Characteristics of fertility of Cmtm4 WT and KO male mice. No variance in testicular weight (A), sperm concentration (B) and serum testosterone level (C) between WT and KO mice was observed. Significantly reduced daily sperm production (D) and sperm motility (E, F, G) and increased abnormal sperm morphology (H, K) were observed in Cmtm4 KO mice compared with WT mice. In vitro fertility analyses showed a decreased percentage of induced acrosome reactions (I, M), the numbers in brackets represent the number of mice examined, and the decreased percentage of oocytes developed to two-cell stages. The numbers in brackets represent the number of WT oocytes used (J, L). Values are shown as mean ± S.D. a, curved back sperm head; b, bent sperm midpiece; WT, wild type; KO, knockout; VSL, straight line velocity; VCL, curvilinear velocity; Lines (E, F, G) indicate mean values, whiskers indicate standard deviation; Data were compared by one-way analysis of variance (ANOVA); *, p < 0.05; **, p < 0.01. Each bar represents 20 μm.

Fig. 5.

iTRAQ-based quantitative proteomic analysis of Cmtm4 KO mice testis. Flow chart of iTRAQ analysis of the mouse testicular proteome (A); Venn diagram of the current mouse testis proteome and a previously reported mouse germ cell proteome (B), and the current mouse testicular proteome and a previously reported mouse sperm proteome (C); broad functional analysis of the current mouse testicular proteome in GO terms of molecular functions (D) and biological processes (E).

Fig. 6.

Bioinformatic analysis of differentially expressed proteins in WT and Cmtm4 KO mice testes. Broad functional classification of downregulated proteins (A) and upregulated proteins (B) in KO mice, and biological processes enriched in downregulated proteins (C) and in upregulated proteins (D) in KO mice; interactional network between differential proteins and major biological processes of sperm function (E); tissue expression patterns of downregulated proteins (F) and upregulated proteins (G); testicular germ cell expression patterns of downregulated proteins (H) and upregulated proteins (I) in the normal mouse testis.

Fig. 7.

Western blotting (A, B) and immunohistochemical (C) analysis of PGK2, SORD, HSPA1L and HSPA9 in WT and Cmtm4 KO mice.

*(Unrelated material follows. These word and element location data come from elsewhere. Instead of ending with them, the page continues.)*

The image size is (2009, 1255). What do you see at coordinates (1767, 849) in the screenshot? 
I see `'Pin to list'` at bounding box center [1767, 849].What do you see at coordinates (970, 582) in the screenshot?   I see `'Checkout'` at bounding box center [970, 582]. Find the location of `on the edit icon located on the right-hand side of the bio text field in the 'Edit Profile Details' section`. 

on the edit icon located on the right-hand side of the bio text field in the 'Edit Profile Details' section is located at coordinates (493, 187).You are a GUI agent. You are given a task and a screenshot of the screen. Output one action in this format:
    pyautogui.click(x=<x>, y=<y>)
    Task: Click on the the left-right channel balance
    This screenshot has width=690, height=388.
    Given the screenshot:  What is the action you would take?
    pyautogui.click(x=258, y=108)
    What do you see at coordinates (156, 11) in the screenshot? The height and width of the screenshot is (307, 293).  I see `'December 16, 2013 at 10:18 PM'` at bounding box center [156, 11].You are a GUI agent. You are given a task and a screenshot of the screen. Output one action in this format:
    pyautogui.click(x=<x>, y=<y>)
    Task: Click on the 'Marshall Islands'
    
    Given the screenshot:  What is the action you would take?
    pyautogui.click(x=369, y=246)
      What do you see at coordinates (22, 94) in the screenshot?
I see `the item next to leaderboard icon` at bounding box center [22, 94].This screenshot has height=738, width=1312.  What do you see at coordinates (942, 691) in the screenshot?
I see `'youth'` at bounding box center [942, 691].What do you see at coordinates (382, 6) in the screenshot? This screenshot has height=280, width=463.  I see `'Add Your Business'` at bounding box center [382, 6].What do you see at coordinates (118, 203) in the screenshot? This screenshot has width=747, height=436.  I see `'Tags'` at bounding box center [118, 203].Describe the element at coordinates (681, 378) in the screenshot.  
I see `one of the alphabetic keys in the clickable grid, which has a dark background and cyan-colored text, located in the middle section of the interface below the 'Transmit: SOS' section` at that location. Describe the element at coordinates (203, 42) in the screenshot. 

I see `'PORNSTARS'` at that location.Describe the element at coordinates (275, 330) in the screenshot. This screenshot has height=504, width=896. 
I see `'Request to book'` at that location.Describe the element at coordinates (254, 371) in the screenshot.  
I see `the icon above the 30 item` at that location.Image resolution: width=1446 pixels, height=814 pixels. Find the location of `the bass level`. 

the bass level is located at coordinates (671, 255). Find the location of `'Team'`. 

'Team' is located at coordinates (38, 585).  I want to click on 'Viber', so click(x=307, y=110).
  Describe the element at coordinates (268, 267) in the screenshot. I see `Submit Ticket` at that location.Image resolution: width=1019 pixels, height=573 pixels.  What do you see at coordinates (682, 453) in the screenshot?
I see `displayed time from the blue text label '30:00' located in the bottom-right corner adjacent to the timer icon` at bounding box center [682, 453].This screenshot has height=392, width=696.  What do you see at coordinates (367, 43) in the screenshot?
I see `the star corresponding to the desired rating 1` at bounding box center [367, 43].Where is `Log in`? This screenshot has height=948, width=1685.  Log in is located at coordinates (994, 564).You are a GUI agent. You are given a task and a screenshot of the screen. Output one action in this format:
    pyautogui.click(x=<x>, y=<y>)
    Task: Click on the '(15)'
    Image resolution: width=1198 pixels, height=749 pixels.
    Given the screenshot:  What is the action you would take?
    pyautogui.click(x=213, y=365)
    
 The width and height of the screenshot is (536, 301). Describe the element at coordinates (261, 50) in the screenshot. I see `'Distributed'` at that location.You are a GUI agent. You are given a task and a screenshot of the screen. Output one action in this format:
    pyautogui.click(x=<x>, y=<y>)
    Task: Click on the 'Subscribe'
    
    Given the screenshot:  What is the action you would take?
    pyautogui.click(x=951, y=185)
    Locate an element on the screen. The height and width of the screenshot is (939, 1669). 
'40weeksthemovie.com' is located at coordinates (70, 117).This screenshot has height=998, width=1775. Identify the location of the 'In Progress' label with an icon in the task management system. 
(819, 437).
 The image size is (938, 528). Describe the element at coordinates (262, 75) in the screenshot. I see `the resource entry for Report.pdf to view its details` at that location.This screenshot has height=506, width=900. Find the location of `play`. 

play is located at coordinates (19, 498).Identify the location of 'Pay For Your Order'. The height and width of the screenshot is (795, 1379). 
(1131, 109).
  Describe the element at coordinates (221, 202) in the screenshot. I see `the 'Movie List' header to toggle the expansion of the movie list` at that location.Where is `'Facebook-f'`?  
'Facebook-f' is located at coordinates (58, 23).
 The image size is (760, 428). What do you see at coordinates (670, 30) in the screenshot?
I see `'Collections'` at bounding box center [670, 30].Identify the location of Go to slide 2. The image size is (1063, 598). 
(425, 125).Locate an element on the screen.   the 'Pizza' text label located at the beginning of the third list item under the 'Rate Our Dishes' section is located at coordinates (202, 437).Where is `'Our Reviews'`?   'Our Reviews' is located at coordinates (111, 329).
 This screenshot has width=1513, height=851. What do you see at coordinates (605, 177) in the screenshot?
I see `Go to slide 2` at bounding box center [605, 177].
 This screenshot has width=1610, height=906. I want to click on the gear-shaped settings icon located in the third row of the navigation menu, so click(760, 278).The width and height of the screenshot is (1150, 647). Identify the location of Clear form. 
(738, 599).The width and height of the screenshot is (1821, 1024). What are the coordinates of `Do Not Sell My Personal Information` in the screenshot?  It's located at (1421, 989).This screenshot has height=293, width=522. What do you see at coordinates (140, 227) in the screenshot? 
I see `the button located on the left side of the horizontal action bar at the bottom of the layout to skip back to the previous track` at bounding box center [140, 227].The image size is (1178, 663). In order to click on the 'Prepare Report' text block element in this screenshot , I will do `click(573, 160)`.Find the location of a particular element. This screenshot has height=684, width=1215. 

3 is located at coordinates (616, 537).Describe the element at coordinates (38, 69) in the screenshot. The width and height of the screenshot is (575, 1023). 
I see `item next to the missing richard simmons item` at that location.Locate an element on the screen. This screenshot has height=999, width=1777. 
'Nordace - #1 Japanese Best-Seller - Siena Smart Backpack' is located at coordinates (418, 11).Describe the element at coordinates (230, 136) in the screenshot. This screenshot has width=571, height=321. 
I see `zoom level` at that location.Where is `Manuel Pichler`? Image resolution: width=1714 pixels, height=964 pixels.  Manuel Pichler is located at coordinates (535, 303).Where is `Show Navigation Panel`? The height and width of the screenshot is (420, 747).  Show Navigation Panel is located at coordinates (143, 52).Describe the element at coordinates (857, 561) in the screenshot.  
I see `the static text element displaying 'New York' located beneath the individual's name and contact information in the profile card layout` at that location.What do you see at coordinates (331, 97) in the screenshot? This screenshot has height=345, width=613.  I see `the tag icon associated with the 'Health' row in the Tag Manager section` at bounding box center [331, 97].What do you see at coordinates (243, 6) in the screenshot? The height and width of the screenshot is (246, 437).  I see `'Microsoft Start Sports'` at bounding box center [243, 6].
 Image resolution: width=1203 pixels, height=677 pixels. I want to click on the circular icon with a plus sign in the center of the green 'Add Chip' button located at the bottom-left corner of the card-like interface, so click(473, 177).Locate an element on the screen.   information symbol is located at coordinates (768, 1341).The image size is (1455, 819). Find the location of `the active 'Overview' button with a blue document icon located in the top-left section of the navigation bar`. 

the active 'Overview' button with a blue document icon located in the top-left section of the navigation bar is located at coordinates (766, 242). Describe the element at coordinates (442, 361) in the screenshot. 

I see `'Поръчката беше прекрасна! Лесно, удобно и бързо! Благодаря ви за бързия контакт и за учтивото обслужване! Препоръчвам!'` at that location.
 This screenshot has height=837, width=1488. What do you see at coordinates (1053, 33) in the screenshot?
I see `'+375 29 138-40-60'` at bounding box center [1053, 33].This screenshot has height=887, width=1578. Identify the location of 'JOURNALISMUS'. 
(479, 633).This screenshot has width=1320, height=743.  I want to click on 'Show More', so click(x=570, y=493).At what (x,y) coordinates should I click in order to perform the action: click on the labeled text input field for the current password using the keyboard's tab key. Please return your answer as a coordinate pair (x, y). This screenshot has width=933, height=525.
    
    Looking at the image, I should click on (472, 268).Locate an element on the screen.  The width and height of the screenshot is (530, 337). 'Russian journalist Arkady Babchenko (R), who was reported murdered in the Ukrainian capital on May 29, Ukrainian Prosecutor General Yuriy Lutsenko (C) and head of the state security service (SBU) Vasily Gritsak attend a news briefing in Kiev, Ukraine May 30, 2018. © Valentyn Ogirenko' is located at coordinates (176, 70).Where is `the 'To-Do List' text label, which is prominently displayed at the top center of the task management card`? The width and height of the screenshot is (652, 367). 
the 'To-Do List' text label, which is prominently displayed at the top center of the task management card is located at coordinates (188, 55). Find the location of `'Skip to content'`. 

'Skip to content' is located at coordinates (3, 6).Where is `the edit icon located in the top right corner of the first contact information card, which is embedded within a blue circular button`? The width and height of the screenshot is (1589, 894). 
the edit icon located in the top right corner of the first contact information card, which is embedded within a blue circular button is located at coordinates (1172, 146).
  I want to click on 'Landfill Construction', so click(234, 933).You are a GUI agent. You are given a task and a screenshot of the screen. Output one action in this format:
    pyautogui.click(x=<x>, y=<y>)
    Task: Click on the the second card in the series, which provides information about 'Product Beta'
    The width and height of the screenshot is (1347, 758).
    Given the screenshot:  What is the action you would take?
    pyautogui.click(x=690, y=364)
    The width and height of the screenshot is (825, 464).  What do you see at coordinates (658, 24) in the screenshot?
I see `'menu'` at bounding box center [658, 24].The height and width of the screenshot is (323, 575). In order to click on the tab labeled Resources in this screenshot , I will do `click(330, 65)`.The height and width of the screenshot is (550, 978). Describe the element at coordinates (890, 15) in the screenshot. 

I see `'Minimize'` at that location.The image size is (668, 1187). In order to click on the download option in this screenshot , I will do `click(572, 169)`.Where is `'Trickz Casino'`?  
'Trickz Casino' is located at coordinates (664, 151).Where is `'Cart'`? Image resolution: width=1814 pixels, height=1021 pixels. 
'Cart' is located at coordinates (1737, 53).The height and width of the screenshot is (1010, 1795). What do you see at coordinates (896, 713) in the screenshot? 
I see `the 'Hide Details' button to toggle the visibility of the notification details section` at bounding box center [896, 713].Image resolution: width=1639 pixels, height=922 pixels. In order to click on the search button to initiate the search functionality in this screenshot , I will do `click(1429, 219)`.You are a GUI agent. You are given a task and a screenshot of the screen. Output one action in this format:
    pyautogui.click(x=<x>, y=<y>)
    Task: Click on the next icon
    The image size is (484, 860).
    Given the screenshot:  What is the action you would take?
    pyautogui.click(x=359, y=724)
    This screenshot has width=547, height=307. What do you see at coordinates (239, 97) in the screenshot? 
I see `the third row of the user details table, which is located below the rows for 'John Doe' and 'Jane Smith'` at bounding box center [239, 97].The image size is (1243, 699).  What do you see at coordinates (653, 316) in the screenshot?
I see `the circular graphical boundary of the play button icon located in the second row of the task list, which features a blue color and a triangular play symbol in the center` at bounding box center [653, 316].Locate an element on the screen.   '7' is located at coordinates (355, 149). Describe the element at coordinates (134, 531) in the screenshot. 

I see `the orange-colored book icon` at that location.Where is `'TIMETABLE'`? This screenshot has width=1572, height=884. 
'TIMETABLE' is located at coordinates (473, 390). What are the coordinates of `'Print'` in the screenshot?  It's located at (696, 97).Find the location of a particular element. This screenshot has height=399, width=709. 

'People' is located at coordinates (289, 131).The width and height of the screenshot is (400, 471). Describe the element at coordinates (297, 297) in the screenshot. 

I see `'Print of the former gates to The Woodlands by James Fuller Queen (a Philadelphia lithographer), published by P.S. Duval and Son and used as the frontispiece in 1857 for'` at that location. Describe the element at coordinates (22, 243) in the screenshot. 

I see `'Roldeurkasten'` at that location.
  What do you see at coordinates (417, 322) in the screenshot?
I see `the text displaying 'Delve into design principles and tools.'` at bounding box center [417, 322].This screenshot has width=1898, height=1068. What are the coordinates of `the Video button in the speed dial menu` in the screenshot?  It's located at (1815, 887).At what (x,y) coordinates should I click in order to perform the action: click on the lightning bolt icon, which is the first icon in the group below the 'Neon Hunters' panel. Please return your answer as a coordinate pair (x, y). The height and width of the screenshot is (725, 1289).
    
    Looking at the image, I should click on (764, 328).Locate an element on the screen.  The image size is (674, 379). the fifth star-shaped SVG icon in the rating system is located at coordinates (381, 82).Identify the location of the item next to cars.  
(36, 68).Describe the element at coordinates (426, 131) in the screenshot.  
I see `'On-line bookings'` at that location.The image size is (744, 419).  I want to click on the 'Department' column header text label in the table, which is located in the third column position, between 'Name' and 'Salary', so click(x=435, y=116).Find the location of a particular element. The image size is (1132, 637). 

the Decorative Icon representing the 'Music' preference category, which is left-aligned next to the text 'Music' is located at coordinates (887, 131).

The integrated optical density (IOD) ratio of target protein to ACTB was used to express the results of the Western blot analysis. Lines (C) indicate mean values, whiskers indicate standard deviation; Data were compared by Student's t test; *, p < 0.05; Each bar represents 50 μm.

Fig. 8.

iTRAQ-based quantitative proteomic analysis of Cmtm4 KO mice sperm. Flow chart of iTRAQ analysis of the mouse sperm proteome (A); Venn diagram of the current mouse sperm proteome and previously reported mouse sperm proteomes (B); broad function of current mouse sperm proteomes (C); enriched molecular functional analysis of downregulated (D) and upregulated proteins (E) in KO sperm.

Fig. 9.

Western blotting and immunofluorescence staining of selected proteins. Western blot analysis of H2A, H2B, H4, PRM1, PRM2. MYH11, ODF2, CFL1, TPM1, α-tubulin, β-tubulin, and ACTB serving as a control (A); quantification of blotting intensity is shown as ratio of normalized IOD of each band (KO/WT) (B); quantitative immunofluorescence of CMTM4 and ODF2 in WT and KO sperm (C), intensity was calculated by using Zeiss LSM 510 Meta software.